Dermatology (West Sussex)

Tim Loughton: To ask the Secretary of State for Health how many Action on Dermatology programme capital projects have been awarded to primary care trusts in West Sussex. [83283]

Ms Blears: The former West Sussex Health Authority was allocated £142,000 in action on dermatology funding. Information is not available centrally on how this money was disseminated to the wider health community.

Domiciliary Care

Mr. Burns: To ask the Secretary of State for Health what the average number of hours was an individual in (a) England and (b) Wales received domiciliary care in (i) May 1997 and (ii) the last month for which figures are available. [82496]

Jacqui Smith: The number of hours of home care is collected for households, not individuals. The average number of hours of home care received by a household in England was 5.4 hours in September 1997 and 7.6 hours in September 2001. Corresponding data for 2002 are not yet available.

Information on the number of people receiving home care in Wales is a matter for the National Assembly for Wales.

Mr. Burns: : To ask the Secretary of State for Health how many people in (a) England and (b) Wales were receiving domiciliary care in (i) May 1997 and (ii) the last month for which figures are available. [82495]

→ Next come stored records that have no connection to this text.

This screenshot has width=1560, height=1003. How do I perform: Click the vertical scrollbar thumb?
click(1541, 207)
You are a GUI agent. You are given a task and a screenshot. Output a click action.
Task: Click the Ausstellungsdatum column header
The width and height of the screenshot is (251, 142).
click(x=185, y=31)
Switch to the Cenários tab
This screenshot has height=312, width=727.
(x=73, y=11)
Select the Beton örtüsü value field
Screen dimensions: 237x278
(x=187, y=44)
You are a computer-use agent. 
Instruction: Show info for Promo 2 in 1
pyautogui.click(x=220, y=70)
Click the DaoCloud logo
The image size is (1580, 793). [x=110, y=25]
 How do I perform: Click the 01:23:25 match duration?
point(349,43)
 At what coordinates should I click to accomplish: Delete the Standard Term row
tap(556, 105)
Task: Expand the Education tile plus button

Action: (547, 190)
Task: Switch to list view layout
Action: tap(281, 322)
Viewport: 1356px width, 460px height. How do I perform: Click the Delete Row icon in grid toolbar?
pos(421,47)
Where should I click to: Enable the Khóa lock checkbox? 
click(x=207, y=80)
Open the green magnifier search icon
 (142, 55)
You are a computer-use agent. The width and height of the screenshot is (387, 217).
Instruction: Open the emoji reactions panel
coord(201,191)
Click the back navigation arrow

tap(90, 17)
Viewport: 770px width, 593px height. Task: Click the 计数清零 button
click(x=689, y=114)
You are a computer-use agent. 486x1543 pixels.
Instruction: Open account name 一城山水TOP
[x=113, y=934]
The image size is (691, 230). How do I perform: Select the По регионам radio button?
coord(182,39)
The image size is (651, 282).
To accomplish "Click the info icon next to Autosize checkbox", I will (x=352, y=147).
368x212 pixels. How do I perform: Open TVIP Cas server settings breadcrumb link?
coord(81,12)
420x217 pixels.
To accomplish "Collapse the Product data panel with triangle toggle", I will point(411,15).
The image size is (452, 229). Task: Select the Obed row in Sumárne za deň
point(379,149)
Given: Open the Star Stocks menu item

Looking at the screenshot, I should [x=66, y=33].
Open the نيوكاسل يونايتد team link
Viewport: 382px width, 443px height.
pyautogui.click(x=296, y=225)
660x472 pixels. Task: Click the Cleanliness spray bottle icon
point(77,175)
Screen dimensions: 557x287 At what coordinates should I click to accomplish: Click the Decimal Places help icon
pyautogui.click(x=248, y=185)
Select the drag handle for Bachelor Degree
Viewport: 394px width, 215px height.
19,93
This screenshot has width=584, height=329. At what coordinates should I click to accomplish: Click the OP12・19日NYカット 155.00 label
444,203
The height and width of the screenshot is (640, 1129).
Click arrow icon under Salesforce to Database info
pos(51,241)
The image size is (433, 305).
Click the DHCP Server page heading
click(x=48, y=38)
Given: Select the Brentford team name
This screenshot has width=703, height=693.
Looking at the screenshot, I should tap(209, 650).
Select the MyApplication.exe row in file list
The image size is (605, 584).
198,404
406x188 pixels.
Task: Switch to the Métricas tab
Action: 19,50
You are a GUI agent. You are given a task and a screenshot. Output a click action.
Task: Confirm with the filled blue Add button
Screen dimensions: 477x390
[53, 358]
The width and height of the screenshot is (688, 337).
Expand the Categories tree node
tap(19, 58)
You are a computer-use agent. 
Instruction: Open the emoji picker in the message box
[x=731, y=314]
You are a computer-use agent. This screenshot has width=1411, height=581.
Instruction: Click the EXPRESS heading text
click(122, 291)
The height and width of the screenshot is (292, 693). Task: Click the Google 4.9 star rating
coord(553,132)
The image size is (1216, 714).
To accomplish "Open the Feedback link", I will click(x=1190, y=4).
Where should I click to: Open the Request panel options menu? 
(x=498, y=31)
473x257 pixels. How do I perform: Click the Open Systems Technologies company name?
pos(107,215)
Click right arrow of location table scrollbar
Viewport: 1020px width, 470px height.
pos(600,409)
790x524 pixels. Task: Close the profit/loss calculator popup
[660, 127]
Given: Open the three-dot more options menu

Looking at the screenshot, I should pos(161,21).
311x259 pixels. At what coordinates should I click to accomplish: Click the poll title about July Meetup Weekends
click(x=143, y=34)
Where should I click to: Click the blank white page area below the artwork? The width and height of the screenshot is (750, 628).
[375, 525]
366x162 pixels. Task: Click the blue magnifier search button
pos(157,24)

Jacqui Smith: In 2000–01, some 1.3 million adults in England were helped to live independently at home through the provision of a variety of community-based social services. Corresponding data for 1997–98 is not available.

The number of households receiving home care in England in September 1997 and September 2001 was 479,100 and 381,200 respectively. The number of people in these households is not known.

Information on the number of people receiving home care in Wales is a matter for the National Assembly for Wales.